Monday 25 November 2013

ORGANIZING THE MIND AND HEART

I have been half-hearted about the blog for several reasons but the most relevant here has to do about my mind set when I don't organize.  Organization -- I have been talking about organizing one's space so far -- applies to the mind, too, and to the heart. In both these place everything is all jumbled up together causing a deep confusion (clutter will cause that) if not despair. And the reason why I don't organize these latter spaces is because of some limiting and narrow IDEA I have about what should be happening. For example, I have not been able to get into writing since my return from India, it simply isn't happening. What has been happening is a knowledge and a half-hearted desire (again, because I thought it was second best, not worth doing, etc, why aren't I writing) to organize my files. I have been doing some, unhappily, feeling bad that SOMETHING MORE IMPORTANT (like brilliant ideas, or new compositions for my songs) weren't happening. I have been a junkie of sorts: wanting new ideas daily, new compositions, something new and exciting all the time. First, I had to become okay with this IMPORTANT thing not happening, not thinking it was my fault somehow, not giving myself a hard time about it. Second I had to get into what was happening NOW, and that was: clean your fucking mess up!

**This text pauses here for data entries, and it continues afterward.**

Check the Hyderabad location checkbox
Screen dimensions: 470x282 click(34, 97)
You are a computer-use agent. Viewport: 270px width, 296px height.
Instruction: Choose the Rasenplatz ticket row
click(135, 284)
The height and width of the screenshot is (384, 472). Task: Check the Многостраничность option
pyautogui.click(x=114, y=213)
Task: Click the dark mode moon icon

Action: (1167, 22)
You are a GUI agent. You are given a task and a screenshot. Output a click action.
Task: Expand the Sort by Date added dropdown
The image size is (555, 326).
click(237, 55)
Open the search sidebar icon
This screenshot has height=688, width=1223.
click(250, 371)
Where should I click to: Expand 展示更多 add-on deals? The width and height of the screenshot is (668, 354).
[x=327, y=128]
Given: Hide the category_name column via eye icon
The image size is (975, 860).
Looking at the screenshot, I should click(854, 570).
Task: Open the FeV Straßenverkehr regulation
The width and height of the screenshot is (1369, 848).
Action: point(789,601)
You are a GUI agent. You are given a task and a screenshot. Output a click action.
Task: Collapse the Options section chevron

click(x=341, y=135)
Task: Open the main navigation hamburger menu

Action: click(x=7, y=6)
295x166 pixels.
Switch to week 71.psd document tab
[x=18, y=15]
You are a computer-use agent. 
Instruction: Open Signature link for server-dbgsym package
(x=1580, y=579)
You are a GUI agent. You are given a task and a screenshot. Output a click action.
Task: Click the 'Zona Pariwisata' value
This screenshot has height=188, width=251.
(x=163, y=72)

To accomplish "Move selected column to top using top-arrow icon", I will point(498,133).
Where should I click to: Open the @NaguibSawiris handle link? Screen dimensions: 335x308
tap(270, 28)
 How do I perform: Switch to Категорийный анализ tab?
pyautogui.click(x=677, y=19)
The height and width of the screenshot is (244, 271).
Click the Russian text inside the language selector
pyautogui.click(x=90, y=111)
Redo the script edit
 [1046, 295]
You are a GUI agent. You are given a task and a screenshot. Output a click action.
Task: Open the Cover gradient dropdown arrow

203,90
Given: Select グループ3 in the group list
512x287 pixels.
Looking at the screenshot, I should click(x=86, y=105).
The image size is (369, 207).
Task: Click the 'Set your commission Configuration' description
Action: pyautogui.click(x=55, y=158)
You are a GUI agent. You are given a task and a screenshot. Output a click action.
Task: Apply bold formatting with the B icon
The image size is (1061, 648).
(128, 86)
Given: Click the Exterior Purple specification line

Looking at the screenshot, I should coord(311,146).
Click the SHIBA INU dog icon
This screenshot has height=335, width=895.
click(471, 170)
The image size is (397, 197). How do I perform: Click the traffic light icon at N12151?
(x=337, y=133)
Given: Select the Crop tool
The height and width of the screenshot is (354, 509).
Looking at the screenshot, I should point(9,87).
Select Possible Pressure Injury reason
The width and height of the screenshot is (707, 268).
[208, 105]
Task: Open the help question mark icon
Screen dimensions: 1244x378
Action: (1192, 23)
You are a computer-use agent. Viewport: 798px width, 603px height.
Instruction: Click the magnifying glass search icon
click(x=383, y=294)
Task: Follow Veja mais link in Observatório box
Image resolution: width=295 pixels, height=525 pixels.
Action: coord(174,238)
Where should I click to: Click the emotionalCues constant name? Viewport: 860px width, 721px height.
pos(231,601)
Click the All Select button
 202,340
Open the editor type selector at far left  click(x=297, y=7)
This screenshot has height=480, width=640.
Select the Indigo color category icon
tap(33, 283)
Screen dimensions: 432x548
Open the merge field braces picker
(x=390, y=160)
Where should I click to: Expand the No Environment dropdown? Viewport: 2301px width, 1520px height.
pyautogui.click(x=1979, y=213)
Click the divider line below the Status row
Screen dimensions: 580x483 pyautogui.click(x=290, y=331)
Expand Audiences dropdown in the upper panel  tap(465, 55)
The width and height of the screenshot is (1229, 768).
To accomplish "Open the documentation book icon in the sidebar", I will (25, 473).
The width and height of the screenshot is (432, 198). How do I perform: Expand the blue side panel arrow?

Take my compositions for example: I have at least 20 that I haven't worked out the rhythm or the fingerings or the interludes, or the beginnings and endings for. All I want to do when I sit down at the synthesizer is sing like a bird soaring to heaven. NOT HAPPENING. YOUR VOICE IS STUCK IN YOUR THROAT BECAUSE YOU AREN'T EVEN CONSCIOUS IT IS STUCK; your wings are weighed down by the oil spill of your messes. I have been sitting on a lot of such half-chewed stuff because I haven't been ready for the hard work and patience and acceptance that cleaning up entails. I have been more interested in writing than doing something about it, and then moaning that nothing was happening with it.

Recognizing how fucked up one is, is Grace (though the conscious choice of being okay with what is, accepting it, moving with it, even being grateful for it, prepares the ground for it). Chopping wood and carrying water applies to this as well as to all else. Gird your loins, go to it, and pick up your goddamn loads!